Supplied passage section start
Friday, November 18, 2011

Week 34: Santo en Misión suicida (Santo in Suicide Mission, 1971)

       So another week, another unremarkable Santo movie. Sorry to reveal that so early in the review, but its true. This one, while not terrible, just isn't all that great, or even memorable. It's a damned shame too, as this time out, Santo clashes with escaped Nazi war criminals. It's an interesting subject for something as outlandish as the Santo movies to tackle. Unfortunately, there's no real attempt to do it with any finesse or style.

Santo trying to get the Spice channel.

     One of the more infamous Nazis to escape to South America was Josef Menegal, and one of the Nazi bad guys in this movie is obviously modeled after him. He's a scientist who was tasked with developing mind control program by the fuhrer. What sucks is that this guy is captured by another group of Nazis, who've become third rate bond villains. They want his mind control programs for their sleeper agents, but first they need to get him radical plastic surgery, to conceal him from Interpol. 

30 years BEFORE Inglourious Basterds!

     This is where Santo gets involved. Apparently these guys need the best plastic surgeon in the whole world to do this face job for them, so they kidnap him and his daughter. Santo agrees, reluctantly, to help Interpol retrieve this surgeon, and thwart this group's plans. It's interesting to see Santo, now older, vocalize a weariness in his dealings with Interpol. Too bad its never really explored beyond that. Santo being tired of doing the dirty work for these guys would be something interesting to see at this point in the Santo saga.
Supplied passage section end
*What this exercise asks:*
a) Output the stretch of the Santo in Suicide Mission review from "Week 34: Santo" through "finesse or style.".
b) In the Santo in Suicide Mission review, what reason does the Nazi group have for getting the captured scientist radical plastic surgery? Answer in one to three sentences.
c) Resume the Santo in Suicide Mission review from the point where it stops.
Data listing section start
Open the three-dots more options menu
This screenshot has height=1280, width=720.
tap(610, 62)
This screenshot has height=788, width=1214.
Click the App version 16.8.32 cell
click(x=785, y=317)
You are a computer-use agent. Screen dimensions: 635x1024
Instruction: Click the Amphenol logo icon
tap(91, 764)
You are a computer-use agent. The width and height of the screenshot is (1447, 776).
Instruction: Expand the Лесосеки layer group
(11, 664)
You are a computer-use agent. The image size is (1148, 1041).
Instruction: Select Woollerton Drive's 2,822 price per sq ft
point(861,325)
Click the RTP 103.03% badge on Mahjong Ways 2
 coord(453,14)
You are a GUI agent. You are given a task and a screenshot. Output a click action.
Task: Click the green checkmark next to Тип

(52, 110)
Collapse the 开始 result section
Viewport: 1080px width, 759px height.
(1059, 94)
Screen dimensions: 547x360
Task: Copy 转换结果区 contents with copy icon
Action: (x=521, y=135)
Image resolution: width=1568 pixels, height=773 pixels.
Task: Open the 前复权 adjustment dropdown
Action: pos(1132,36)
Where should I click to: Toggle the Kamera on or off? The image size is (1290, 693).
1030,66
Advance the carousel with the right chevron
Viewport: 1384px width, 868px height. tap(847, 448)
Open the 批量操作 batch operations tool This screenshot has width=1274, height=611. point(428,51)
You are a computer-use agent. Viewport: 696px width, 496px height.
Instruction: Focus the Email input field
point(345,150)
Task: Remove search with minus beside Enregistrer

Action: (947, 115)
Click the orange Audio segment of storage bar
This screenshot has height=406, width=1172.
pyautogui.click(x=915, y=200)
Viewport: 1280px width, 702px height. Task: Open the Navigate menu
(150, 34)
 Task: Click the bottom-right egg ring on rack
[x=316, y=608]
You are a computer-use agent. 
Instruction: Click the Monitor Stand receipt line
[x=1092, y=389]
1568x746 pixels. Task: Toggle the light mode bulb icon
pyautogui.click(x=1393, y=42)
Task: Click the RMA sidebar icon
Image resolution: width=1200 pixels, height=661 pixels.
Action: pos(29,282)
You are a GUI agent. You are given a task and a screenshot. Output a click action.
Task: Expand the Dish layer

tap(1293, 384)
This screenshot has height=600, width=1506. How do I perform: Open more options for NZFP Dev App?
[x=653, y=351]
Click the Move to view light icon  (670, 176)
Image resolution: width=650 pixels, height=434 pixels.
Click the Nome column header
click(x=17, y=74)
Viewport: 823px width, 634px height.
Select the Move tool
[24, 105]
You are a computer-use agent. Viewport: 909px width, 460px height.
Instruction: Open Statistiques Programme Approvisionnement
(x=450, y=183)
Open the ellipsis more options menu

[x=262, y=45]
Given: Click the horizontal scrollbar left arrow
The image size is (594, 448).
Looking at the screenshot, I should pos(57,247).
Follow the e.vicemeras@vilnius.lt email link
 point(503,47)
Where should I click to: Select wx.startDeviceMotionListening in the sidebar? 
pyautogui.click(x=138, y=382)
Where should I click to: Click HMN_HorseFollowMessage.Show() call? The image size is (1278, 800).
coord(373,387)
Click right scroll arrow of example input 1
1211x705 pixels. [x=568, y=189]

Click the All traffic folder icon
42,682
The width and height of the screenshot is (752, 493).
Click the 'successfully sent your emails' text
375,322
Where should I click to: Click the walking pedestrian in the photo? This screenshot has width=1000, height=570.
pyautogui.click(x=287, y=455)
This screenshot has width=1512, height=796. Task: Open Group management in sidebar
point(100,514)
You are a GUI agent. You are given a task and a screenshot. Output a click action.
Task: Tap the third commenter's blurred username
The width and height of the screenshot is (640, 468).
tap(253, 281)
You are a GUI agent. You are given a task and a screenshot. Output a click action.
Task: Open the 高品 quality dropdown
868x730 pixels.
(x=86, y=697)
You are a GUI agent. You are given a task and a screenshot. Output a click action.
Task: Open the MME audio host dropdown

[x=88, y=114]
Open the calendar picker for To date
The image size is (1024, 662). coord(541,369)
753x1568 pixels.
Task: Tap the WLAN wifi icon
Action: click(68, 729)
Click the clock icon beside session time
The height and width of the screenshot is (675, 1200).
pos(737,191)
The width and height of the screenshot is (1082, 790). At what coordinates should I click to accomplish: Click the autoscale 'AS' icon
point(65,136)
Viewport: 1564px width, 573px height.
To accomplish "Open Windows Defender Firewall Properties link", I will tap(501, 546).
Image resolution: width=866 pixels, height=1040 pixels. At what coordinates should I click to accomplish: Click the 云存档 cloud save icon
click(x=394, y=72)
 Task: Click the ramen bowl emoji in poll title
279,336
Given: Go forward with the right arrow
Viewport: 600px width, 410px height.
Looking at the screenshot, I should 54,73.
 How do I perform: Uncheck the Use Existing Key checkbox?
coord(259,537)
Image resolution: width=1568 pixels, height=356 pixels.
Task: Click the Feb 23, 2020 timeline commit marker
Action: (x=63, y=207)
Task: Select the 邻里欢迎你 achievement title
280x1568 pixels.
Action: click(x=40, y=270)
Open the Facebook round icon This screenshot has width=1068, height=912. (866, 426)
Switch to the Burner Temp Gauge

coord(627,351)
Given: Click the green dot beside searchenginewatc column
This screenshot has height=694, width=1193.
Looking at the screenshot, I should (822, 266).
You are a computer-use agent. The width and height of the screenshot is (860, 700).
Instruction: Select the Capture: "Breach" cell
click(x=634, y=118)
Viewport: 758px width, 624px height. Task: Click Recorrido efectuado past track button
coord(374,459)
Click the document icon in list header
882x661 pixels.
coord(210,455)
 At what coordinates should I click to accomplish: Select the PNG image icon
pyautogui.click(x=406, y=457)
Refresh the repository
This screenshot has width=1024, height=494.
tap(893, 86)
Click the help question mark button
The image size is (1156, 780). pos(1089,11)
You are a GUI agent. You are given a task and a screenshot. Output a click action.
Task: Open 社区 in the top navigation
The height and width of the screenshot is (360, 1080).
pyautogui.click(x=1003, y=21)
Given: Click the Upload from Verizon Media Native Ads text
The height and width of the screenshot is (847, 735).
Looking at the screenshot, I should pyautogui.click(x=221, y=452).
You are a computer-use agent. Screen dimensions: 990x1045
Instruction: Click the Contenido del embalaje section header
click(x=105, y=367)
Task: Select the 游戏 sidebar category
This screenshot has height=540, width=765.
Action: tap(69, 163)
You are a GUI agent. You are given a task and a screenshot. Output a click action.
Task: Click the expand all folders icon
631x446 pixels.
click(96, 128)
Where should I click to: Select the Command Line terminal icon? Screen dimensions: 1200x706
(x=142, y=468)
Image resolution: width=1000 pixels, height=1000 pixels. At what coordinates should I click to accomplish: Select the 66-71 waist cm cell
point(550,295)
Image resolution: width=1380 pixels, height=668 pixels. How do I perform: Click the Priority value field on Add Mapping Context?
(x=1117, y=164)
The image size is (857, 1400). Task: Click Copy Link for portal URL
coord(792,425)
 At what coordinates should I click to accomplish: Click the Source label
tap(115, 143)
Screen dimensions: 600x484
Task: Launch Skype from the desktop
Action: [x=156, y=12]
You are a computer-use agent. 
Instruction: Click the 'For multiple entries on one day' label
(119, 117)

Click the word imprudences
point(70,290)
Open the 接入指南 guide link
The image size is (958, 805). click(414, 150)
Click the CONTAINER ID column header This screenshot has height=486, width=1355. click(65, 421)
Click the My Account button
Data listing section end
*Answers for each item:*
a)
Week 34: Santo en Misión suicida (Santo in Suicide Mission, 1971)

       So another week, another unremarkable Santo movie. Sorry to reveal that so early in the review, but its true. This one, while not terrible, just isn't all that great, or even memorable. It's a damned shame too, as this time out, Santo clashes with escaped Nazi war criminals. It's an interesting subject for something as outlandish as the Santo movies to tackle. Unfortunately, there's no real attempt to do it with any finesse or style.

b) The group wants the scientist's mind control programs for their sleeper agents. Before they can use him, they need the surgery to conceal him from Interpol.

c)
Gun totin' bikini babes.

The whole movie just also feels A lot of action sequences are doing with quick cuts, to mask a scene being shot on a set and on location, with the actors never actually interacting. My guess is that the budget must've gone to pay for Santo's new ride, a sweet black Stingray corvette! Driving his busted old white convertible is his co-star, Agent Pisces, played by Lorena Velazquez. She also starred in two previous Santo films, Santo vs. the Vampire Women and Witches Attack, as Santo's main antagonist in each respective film. 

The phoniest movie shark, probably ever...

   Suicide Mission ends up being a movie filled with missed opportunities. Interesting ideas are put forth, but never really explored.  There are scantily clad assassins, super fake looking sharks, Nazi scumbags, and secret agent intrigue, but none of it ever really comes together to make something really entertaining. 


Two silver masks out of a possible five.

Fun Fact: There's actually a large immigrant population from Germany in South America, hence why a lot of Nazi war criminals felt safe in seeking asylum in various South American countries.